=== Passage given ===

Sex and spectacle are on the menu in “Seven Deadly Sins,” a sumptuously staged, deliciously outfitted exploration of vice performed in the meatpacking district, once home to slaughterhouses and sex clubs, though now more about trendy dining and swanky shopping.
Yet this feast for the eyes — bringing to life seven short plays performed in storefronts to audiences who mostly watch through glass but listen on headphones — turns out to be more about appearances than anything else.
Originally conceived by Michel Hausmann for a theater in Miami Beach and directed by Moisés Kaufman, this iteration of “Seven Deadly Sins” features work by its director (covering greed) as well as by the notable playwrights Ngozi Anyanwu (gluttony), Thomas Bradshaw (sloth), MJ Kaufman (pride), Jeffrey LaHoste (envy), Ming Peiffer (wrath) and Bess Wohl (lust).
But we begin in Purgatory (a blue neon sign makes that clear) greeted by Shuga Cain from Season 11 of “RuPaul’s Drag Race,” who arrives like a beautiful, lip-syncing hurricane of gloss and glitter in the first of Dede Ayite’s many stunning costumes.
“What better place to look at human nature than the stage,” she purrs, setting in motion how the show will work: Each of three groups will maneuver through the circuit of plays in a different order over a three-block radius, sitting to watch each roughly 10-minute performance before rising and walking to the next.
My first sin of the night was gluttony, for which Anyanwu presents an alternative Garden of Eden story with “Tell Me Everything You Know”: Here it’s just Eve, here called “Naked” (a timid Morgan McGhee) and mostly covered in knee-length dreadlocks, and the snake, called “Clothed” (a sultry Shavanna Calder), in a sleek black bodysuit and a ponytail of hair styled into giant interconnected chain links. The snake’s temptation becomes queer in this context, and Anyanwu has linguistic fun with her Eve’s awakening, which comes in a verbal cascade.
Sex, queerness and body positivity are central themes of most of the plays. In LaHoste’s envy play, “Naples,” set not in a storefront but in a shipping container on a cobblestone street, a manipulative 18th century French noblewoman (Caitlin O’Connell, stately yet cunning) has a less than friendly exchange with her husband’s not-so-secret boy toy (Andrew Keenan-Bolger).
Bradshaw’s “Hard,” about a schlubby, unmotivated gamer (Brandon J. Ellis) whose wife (Shamika Cotton) tries to convince him to have sex, struggles to hit its comedic beats. The slovenly man-child paired with the attractive partner is old hat, and the sitcom dynamic between sad-sack husband and nagging wife feels unintentionally regressive.
MJ Kaufman’s “Wild Pride” is the most politically conscious play of the batch, a pointed critique of the commercialization of queer advocacy. In a storefront set full of TVs, rainbow streamers and balloons that read “Queer AF,” a trans social media star called the “Guru” (Cody Sloan) believes he’s providing affirmation for his fan base (Bianca “B” Norwood, voicing comments from followers and other influencers) but finds the tide turn against him and is confronted with the shallowness of his brand.
It’s a bold and welcome pick for Pride month, sharply underlining the limits of performative advocacy, especially online.

=== Tasks and exercises ===
1. Rewrite the theater review between "But we begin" and "many stunning costumes.", inclusive, swapping "Purgatory" for "Limbo".
2. In the theater review, which sin does Bess Wohl's play cover?
The listing after this point has no connection to the theater review.

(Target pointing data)
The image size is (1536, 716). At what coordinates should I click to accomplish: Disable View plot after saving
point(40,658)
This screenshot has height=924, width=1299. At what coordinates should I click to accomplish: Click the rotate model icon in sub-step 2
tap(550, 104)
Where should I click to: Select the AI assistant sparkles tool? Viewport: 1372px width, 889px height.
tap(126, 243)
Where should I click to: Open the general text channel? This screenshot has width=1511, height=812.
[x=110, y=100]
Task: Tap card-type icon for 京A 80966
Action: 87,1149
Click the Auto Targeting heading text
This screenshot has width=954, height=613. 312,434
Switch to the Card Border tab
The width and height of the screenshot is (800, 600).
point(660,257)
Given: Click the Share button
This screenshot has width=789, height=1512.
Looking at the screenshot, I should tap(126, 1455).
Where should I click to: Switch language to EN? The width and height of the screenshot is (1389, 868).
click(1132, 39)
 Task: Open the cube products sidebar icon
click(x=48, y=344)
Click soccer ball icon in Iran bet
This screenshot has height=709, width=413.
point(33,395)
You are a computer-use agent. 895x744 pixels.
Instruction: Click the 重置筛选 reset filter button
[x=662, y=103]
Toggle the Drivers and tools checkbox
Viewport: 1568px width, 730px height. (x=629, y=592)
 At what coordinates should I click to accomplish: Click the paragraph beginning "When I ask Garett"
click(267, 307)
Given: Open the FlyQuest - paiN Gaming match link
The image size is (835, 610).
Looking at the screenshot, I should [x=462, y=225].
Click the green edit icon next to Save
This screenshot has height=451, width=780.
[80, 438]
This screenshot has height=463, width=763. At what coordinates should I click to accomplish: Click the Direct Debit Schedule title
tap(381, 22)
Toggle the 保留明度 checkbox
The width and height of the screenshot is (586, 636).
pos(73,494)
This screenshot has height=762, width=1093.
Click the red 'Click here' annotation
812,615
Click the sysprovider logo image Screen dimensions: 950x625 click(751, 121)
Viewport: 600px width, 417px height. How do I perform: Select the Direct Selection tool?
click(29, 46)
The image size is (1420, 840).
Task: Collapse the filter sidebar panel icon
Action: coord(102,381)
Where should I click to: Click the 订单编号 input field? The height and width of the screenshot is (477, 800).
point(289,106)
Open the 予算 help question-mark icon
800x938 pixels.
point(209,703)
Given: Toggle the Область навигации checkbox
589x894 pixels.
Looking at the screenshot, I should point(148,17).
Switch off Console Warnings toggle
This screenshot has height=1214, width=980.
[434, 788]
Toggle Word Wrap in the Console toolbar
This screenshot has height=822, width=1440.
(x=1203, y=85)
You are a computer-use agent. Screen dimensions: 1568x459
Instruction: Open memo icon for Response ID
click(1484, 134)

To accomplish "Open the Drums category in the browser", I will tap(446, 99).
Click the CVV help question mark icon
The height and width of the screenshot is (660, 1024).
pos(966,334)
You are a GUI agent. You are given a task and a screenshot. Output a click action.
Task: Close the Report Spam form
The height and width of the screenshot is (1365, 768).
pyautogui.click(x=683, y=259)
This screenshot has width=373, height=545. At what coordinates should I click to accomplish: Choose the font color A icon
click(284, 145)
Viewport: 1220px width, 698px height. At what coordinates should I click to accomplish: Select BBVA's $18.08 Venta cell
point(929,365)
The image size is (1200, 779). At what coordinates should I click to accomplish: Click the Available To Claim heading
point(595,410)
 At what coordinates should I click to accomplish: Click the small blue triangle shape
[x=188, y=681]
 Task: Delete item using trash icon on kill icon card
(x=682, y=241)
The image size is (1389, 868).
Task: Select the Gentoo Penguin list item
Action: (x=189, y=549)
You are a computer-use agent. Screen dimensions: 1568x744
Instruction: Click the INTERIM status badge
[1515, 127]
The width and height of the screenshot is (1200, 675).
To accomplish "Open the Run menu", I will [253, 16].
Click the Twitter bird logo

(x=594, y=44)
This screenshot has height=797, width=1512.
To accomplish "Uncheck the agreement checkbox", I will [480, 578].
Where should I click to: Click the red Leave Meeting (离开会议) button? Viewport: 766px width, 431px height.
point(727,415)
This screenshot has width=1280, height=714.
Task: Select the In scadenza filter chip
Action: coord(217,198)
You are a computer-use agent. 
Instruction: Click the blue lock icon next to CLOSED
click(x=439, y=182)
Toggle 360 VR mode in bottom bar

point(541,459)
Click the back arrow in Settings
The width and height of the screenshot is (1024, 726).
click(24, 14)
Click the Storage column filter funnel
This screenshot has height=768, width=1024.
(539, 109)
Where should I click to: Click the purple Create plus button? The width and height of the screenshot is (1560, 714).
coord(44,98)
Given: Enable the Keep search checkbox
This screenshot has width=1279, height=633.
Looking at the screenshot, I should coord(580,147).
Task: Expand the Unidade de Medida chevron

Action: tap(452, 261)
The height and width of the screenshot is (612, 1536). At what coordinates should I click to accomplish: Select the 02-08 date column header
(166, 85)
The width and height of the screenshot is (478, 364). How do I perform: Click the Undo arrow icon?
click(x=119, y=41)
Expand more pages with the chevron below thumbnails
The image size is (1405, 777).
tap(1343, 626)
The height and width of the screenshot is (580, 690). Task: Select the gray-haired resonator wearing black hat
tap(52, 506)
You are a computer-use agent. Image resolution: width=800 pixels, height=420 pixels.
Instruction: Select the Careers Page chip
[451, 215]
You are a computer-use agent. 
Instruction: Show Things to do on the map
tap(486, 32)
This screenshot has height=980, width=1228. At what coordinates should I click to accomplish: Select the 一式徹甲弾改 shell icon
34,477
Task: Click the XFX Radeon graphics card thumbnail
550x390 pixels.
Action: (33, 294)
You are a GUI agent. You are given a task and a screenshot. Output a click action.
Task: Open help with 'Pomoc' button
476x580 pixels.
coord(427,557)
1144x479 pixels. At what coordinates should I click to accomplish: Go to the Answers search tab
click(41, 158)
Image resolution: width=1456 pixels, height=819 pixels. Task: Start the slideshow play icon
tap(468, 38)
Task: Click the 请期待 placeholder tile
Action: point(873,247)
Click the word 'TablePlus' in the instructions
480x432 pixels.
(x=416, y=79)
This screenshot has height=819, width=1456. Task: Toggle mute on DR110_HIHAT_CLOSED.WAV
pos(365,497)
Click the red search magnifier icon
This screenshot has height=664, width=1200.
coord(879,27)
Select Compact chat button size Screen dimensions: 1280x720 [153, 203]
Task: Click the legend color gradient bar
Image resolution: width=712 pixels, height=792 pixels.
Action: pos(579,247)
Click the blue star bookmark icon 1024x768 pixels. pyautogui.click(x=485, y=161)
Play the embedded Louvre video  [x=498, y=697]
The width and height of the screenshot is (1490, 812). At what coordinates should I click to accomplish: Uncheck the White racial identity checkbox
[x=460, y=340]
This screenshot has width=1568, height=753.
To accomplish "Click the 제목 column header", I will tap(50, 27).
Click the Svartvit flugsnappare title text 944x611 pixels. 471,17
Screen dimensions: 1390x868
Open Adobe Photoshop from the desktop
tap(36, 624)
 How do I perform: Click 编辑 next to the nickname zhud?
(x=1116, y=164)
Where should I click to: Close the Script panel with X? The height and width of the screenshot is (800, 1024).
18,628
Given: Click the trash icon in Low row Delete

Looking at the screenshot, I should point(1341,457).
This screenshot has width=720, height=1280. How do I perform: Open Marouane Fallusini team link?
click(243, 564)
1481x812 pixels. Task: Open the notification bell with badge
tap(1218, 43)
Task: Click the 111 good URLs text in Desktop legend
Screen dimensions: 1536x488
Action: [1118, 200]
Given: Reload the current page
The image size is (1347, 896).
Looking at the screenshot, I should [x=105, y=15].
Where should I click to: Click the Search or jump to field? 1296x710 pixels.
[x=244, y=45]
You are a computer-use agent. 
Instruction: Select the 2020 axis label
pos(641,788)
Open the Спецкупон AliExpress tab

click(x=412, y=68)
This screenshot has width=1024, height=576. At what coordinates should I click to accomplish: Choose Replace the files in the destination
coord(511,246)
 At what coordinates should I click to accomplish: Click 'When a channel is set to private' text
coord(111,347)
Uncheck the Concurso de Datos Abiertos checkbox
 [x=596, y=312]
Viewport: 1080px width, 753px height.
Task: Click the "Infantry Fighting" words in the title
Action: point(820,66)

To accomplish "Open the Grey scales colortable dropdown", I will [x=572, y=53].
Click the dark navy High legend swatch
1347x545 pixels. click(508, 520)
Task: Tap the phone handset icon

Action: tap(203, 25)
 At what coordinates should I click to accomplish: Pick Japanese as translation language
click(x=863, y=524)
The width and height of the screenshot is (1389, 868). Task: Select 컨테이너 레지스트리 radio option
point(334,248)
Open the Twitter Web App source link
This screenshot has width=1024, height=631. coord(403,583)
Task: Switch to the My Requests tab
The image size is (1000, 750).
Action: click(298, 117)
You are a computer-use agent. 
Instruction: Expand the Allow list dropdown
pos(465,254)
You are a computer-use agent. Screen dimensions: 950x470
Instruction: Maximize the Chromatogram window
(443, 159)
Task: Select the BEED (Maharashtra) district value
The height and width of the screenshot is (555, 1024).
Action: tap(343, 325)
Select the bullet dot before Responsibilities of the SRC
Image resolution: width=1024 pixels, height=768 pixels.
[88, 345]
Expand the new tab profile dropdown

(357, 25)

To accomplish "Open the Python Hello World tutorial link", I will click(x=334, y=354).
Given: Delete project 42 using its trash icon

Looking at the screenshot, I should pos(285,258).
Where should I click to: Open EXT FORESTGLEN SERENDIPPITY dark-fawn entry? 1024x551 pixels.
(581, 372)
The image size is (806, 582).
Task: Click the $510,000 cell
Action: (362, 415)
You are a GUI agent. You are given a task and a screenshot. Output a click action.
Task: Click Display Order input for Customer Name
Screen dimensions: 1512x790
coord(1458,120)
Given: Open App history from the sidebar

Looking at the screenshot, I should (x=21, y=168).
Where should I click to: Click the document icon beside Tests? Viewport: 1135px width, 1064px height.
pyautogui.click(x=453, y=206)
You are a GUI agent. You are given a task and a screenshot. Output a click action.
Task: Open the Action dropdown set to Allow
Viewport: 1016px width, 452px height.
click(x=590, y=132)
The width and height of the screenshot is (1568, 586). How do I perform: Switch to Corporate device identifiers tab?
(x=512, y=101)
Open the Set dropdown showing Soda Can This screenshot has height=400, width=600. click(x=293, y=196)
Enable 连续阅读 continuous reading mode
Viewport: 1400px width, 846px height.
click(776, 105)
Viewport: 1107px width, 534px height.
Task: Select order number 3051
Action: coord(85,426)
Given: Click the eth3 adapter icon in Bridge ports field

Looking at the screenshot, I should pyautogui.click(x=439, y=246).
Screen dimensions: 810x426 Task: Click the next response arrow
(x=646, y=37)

=== Answers for the exercise ===
1.
But we begin in Limbo (a blue neon sign makes that clear) greeted by Shuga Cain from Season 11 of “RuPaul’s Drag Race,” who arrives like a beautiful, lip-syncing hurricane of gloss and glitter in the first of Dede Ayite’s many stunning costumes.

2. Lust.